The man in question in that clip is the late actor Jack Warner. He played the title role of Sgt George Dixon in the BBC’s police drama Dixon of Dock Green between 1955-1976. Warner portrayed the role of the amiable rozzer, until five years before his death aged 85, in 1981.

As you will see from the clip above there is a timer at the bottom of the screen. This wasn’t for an editor’s use. It was to remind the production team when the aged policeman needed to change his incontinence pants.

It was rumoured they had a bloke dressed in black with a tape measure on hand during filming. However, I suspect that was a show insider’s mischief making.

When Sgt Dixon read a villain his rights, he informed them they had a right to remain silent. However, if they did choose to converse, could they speak up a bit as his hearing wasn’t what it was.

I’m by no means mocking the age Warner worked until; I’ve nothing but admiration for the late actors career longevity. My point is him being cast as a policeman diminished the reality of the show. It’s pretty clear that the onus was obviously on casting the amiable, popular actor in the role of Sgt George Dixon, at the expense of that realism.

Dixon-of-Dock-Green

I recall watching this crime drama on a Saturday tea time in the early 1970’s. I vividly remember those cold dark winter nights in the North East of England. Evenings where we’d move the sofa and the coffee table nearer the fire, countering the chill as we ate tea and watched a septuagenarian rozzer maintain law and order in Dock Green.

While consuming our Saturday tea of melted Red Leicester cheese on toast or pikelettes, my brother Ian and I would sit engrossed in front of the monochrome TV picture. A half hour where we’d ponder who’d stolen Mrs Grimes’ cat or let down old Albert’s bike tyres.

The only movement would be if my dad went out for more coal. I never understood why he did this as we had a gas fire at the time!

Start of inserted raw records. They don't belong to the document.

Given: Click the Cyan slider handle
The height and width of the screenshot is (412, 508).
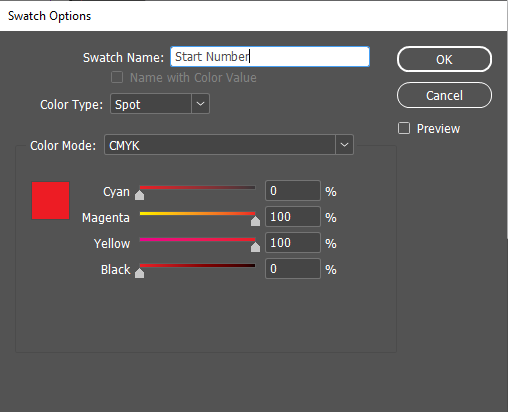Looking at the screenshot, I should click(140, 195).
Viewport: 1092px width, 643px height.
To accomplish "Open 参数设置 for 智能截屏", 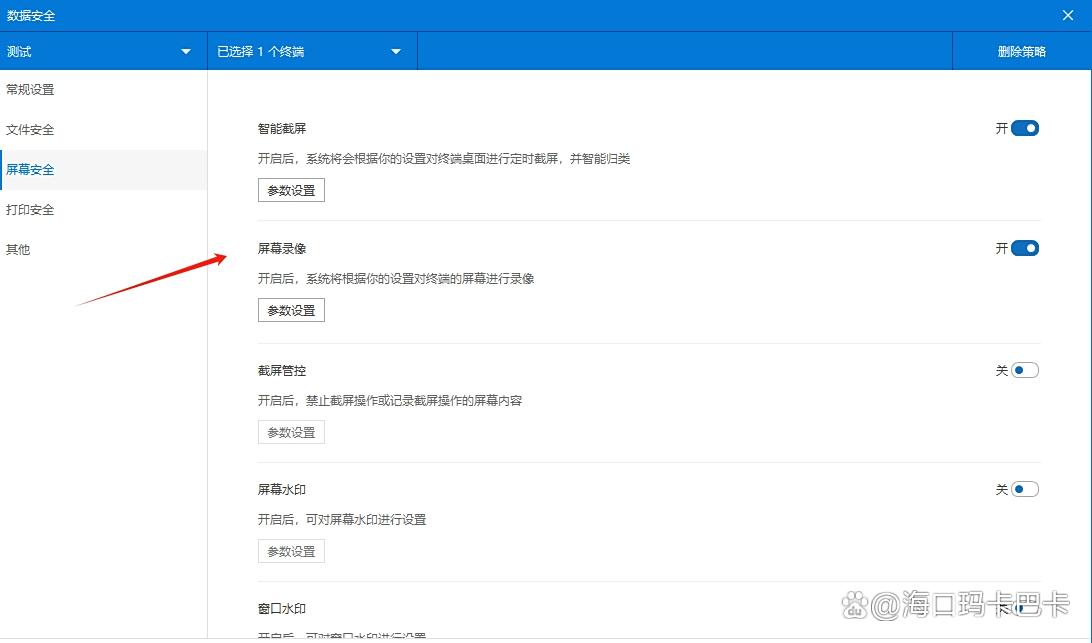I will [x=291, y=190].
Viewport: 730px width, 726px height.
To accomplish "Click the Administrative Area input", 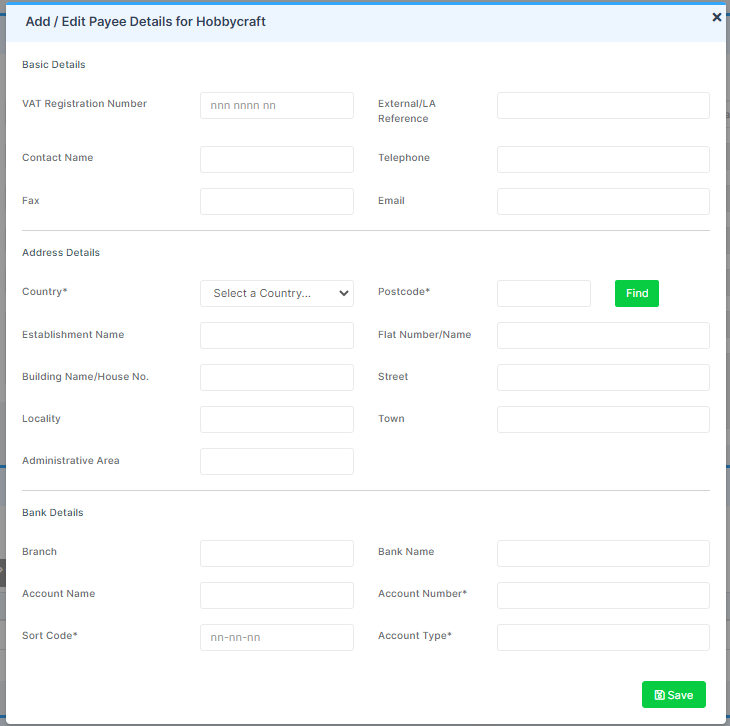I will [277, 461].
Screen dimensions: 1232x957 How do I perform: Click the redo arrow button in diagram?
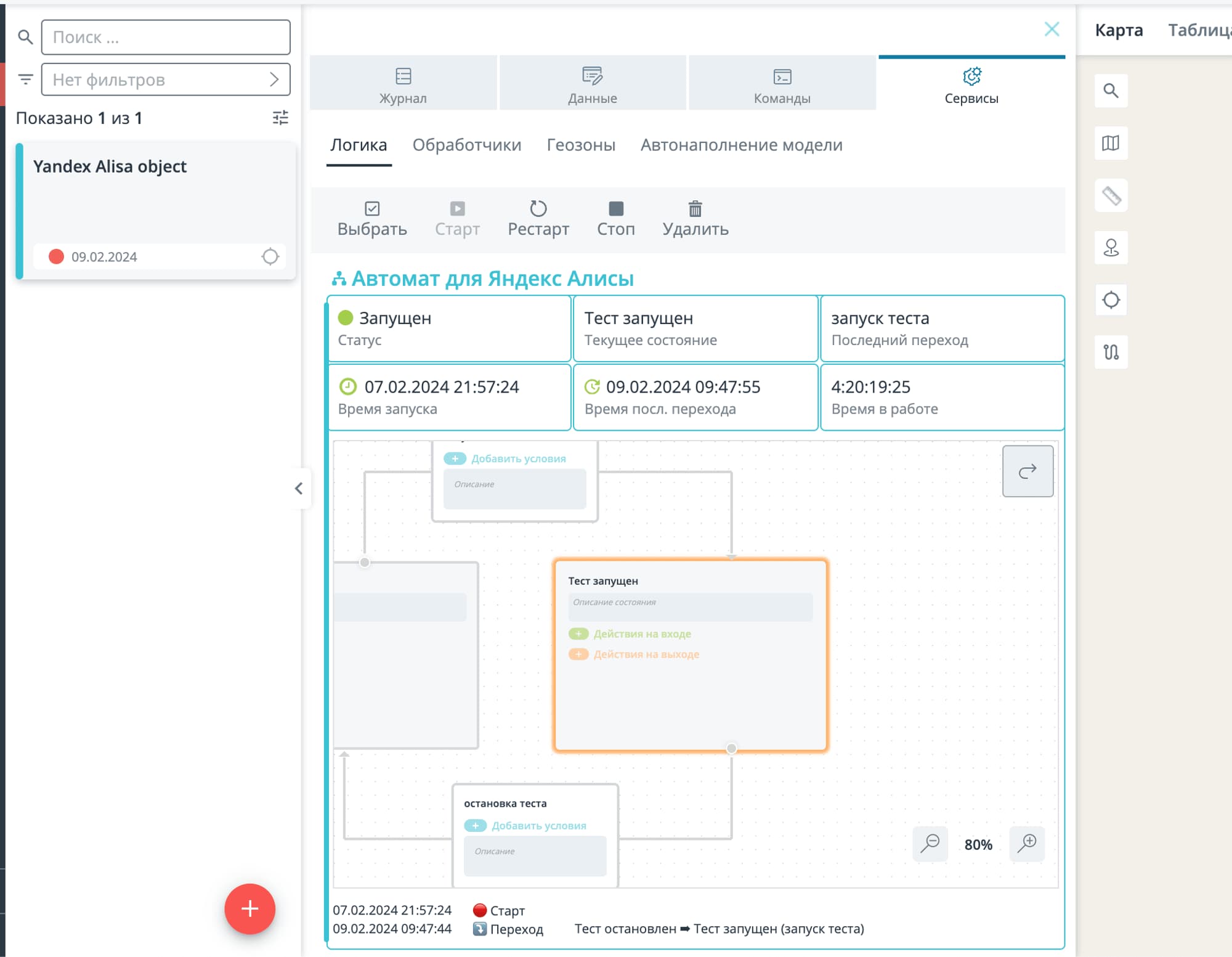(x=1027, y=471)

From memory, it wasn’t the best written or most realistic cop show I’ve seen in my half century of years. However, I remember it with fondness and it takes up a small corner of happier times in my life tapestry.

The sanitised version of a coppers role portrayed in Dixon of Dock Green was soon to disappear, as in 1975 viewers were introduced to the realism and violence of the Flying Squad in the hard-hitting drama The Sweeney.

The hard fisted, heavy drinking, womanising Flying Squad officer Jack Regan in The Sweeney was a million miles from the gentle, authoritative approach of Sgt George Dixon.

Viewers moved into an era where we were no longer sheltered from the more salubrious side of policing. The Flying Squad didn’t hunt down Mrs Grimes’ cat . They fought proper villians who robbed banks, committed murders and still let down old Arthur’s tyres.

Dixon’s quiet and amiable intro of an elderly copper saluting, saying “Evening All!” and calmly telling the viewers a snippet of the minor crime they were about to be involved in, was no more. With The Sweeney the intro titles, of a car chase in a Ford Granada and a fight to a loud fast moving musical score, left you in no doubt what to expect in the next hour.

At the end of each episode of Dixon of Dock Green, Sgt Dixon summarised what happened to the villain, bode us a friendly farewell before saluting prior to the end credits rolling.

For two young impressionable lads, all was right with the world and we knew who to turn to if someone stole our bike or kidnapped our cat………………… Incidentally, it would have been pointless the kidnappers trying to shake us down for cash for the cat, as we didn’t have one!

To close, I’ll plagiarise Dixon’s farewell to his viewing public back in those halcyon days of the 1970s ……… “Night All!”